- Nie sposób nie zauważyć chaosu, jaki panuje w zakresie regulacji prawnych. Mówię o specustawie koronawirusowej, co chwilę nowelizowanej przez parlament tarczami antykryzysowymi o kolejnych numerach - mówi w rozmowie z DGP Mateusz Karciarz prawnik w Kancelarii Radców Prawnych Zygmunt Jerzmanowski i Wspólnicy sp.k. w Poznaniu.
ikona lupy />
DGP
Czy samorządy są w stanie przygotować się na nadejście drugiej fali epidemii?

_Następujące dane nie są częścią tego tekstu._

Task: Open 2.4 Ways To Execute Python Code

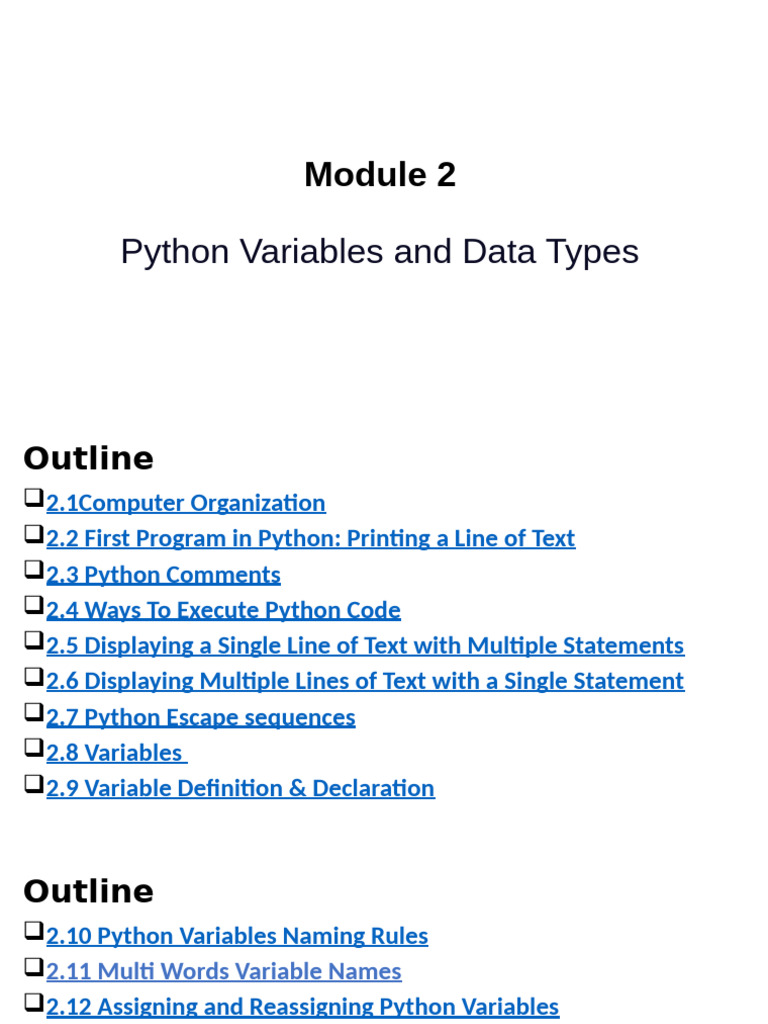Action: 223,610
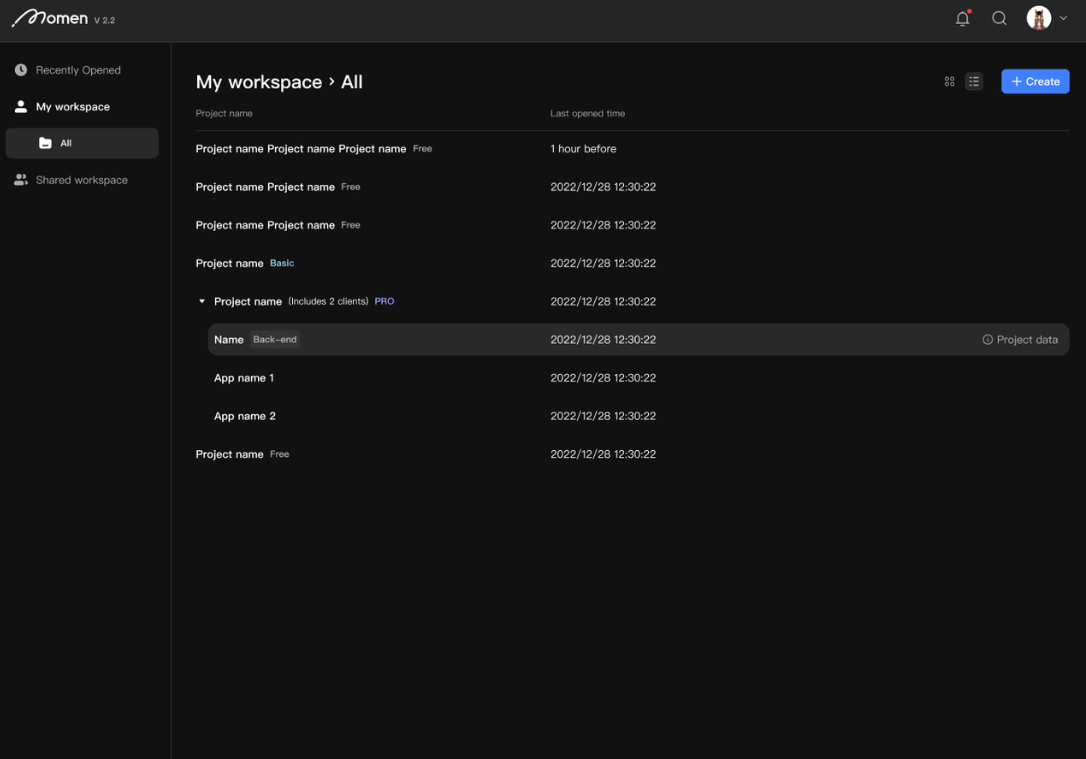Click the Momen logo

click(50, 18)
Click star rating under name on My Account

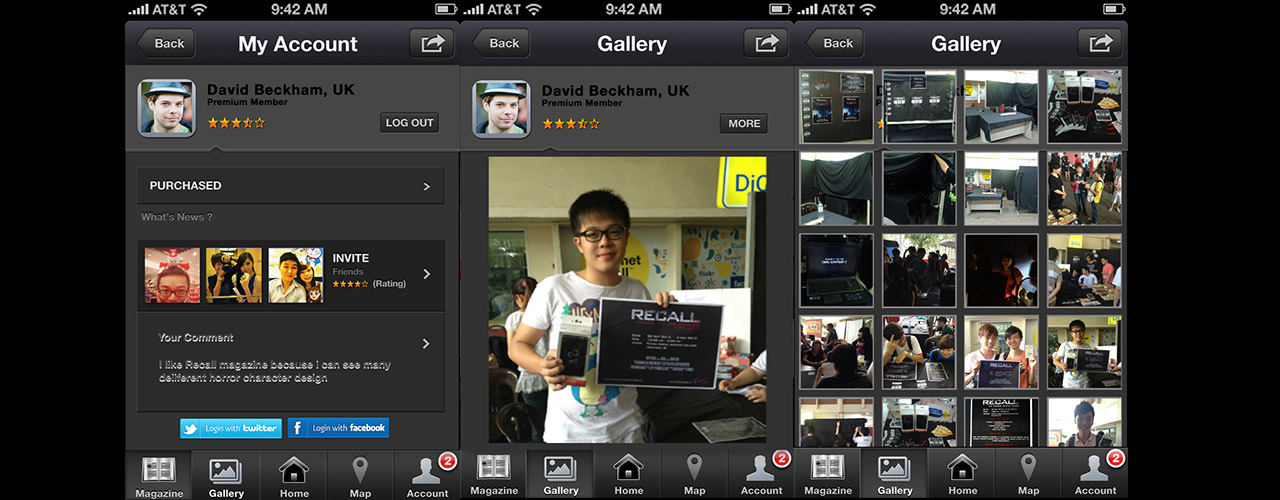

Myślę, że w większym lub mniejszym stopniu tak, ale od strony organizacyjnej. Mogą to zrobić, wprowadzając nowe zasady pracy w urzędzie, np. przez usprawnienie wykonywania pracy zdalnej czy też szersze wykorzystywanie narzędzi informatycznych umożliwiających porozumiewanie się na odległość, także w kontaktach z mieszkańcami, zwłaszcza w toku prowadzonych postępowań administracyjnych. Chodzi mi o doręczenia elektroniczne, wykorzystanie platformy ePUAP itp. Jednakże wiele zależy od przyjmowanych przepisów rangi ustawowej.
Co ma pan na myśli?
Nie sposób nie zauważyć chaosu, jaki panuje w zakresie regulacji prawnych. Mówię o specustawie koronawirusowej, co chwilę nowelizowanej przez parlament tarczami antykryzysowymi o kolejnych numerach. A należy pamiętać, że samorząd jako część władzy publicznej zobligowany jest działać – stosownie do art. 7 Konstytucji RP – w granicach i na podstawie prawa. Poza tym widać brak spójności uchwalanych regulacji prawnych. Najpierw np. zawieszono bieg terminów administracyjnych, sądowych i procesowych – notabene pisząc przepisy tak niechlujnie, że trudno jednoznacznie ustalić, jakie konkretnie terminy ostatecznie ulegają zawieszeniu, jak również od kiedy to zawieszenie nastąpiło – by później je odwieszać w momencie, kiedy pandemia wcale nie wygasa, ale wręcz przeciwnie, nabiera rozpędu.
Innym przykładem nieprzemyślanych rozwiązań prawnych jest wstrzymanie zwrotu do nadawcy niedoręczonych przesyłek pocztowych, co powoduje przedłużanie się prowadzonych postępowań administracyjnych z uwagi na zawieszenie obowiązywania fikcji doręczenia.
Warto również zauważyć, że nawet perfekcyjnie wypracowane przez samorządy procedury pracy w okresie koronawirusa mogą spalić na panewce, jeśli np. z uwagi na ponowne zamknięcie szkół i zdalne nauczanie znaczna część urzędników, zamiast pracować, będzie się opiekować dziećmi.
Co jeszcze może przeszkadzać w sprawnej organizacji pracy?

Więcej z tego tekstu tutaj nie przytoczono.